What we have here is a classic chicken-egg scenario… which comes first?
Does Trump need to move his agenda forward in order to “drain the swamp?” – or, does he have to “drain the swamp” in order to advance anything in his agenda?
Opposition to Trump’s agenda is massive, well-manned, extremely well-funded and totally committed to their goals. They have no rules of engagement beyond win at any cost. They are not waiting to see what happens… They are on the move 24-7 on every front, using the media, congress and the courts to block everything Trump promised to do.
On our side of the battle for America, the majority of Trump supporters are in wait and see mode. They want to extend the clock, buy more time for Trump to be successful. But his opposition is unlikely to afford Trump or his supporters any such extension.
April 29th will mark Trump’s 100th day in office.
On or before Friday April 28, 2017… Trump will have to decide to either sign the Omnibus bill that funds Obama’s prior agenda and defunds Trump’s agenda – or refuse to sign it, causing a government shutdown. All eyes will be on this critical decision and it is congressional Republicans who have placed Trump in this corner.
Bottom line – the swamp has blocked Trump’s travel ban (illegally) – they have defunded building the wall in their Omnibus bill – they are fighting to protect sanctuary cities where any Mayor or Governor refusing to uphold existing immigration laws should face criminal charges – they failed to produce a bill to repeal ObamaCare – they have pushed back any tax reforms – they have Trump using military force in foreign sovereign nations, which Trump opposed during his bid for the White House and now they have him cornered on signing the Omnibus bill or shutting down the government at the end of this week.

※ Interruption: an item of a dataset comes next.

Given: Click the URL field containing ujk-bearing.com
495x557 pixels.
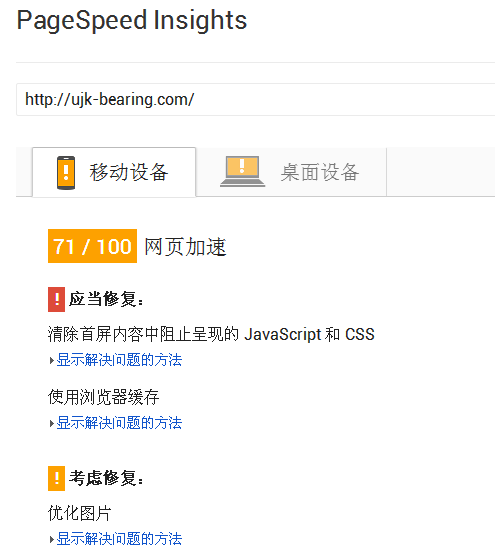Looking at the screenshot, I should (x=255, y=99).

Trump’s big victory thus far is his use of the nuclear option to seat Neil Gorsuch on the U.S. Supreme Court. But is Gorsuch really another Scalia?
Beyond things Trump can do alone via Executive Order, the Trump agenda is at present, dead in the water as we reach his 100th day in power.
The House will be in session as follows;
May – 12 days
June – 18 days
July – 13 days
August – 0 days (after which the mid-term campaigns begin for 2018)
September – 12 days
October – 13 days
November – 14 days
December – 9 days
Over the next eight months, congress will be in full session for a total of 91 days. As of the end of this week, congress will have been in session for 54 days, more than have of the days remaining for the year, with nothing positive accomplished in those 54 days.
After this week, Congress only has 43 days in session to accomplish anything before August recess, after which their entire focus will be on their own re-election and nothing else.
Meanwhile, they have Trump cornered on the Omnibus bill as his agenda sits dead in the water.
This is why the first 100-days matter… It is the most active time for progress in D.C. as a new administration works to get their feet on the ground, set the agenda and build the momentum necessary to carry that agenda forward.
As we near the 100-day mark, the swamp has all the momentum on their side.
Do I support Trump and his stated agenda? Yes indeed… But the window of opportunity for him to get that agenda moving is rapidly closing and unless he starts draining the swamp fast, they will continue to carry the momentum and timeline they have set for their agenda into the balance of 2017. 2018 will be a mid-term election year where any and all Trump failures will be used in multiple campaigns on both sides of the political aisle.
I doubt that Trump is unaware… But are his supporters aware? Will they help push Trump forward against all odds and opposition?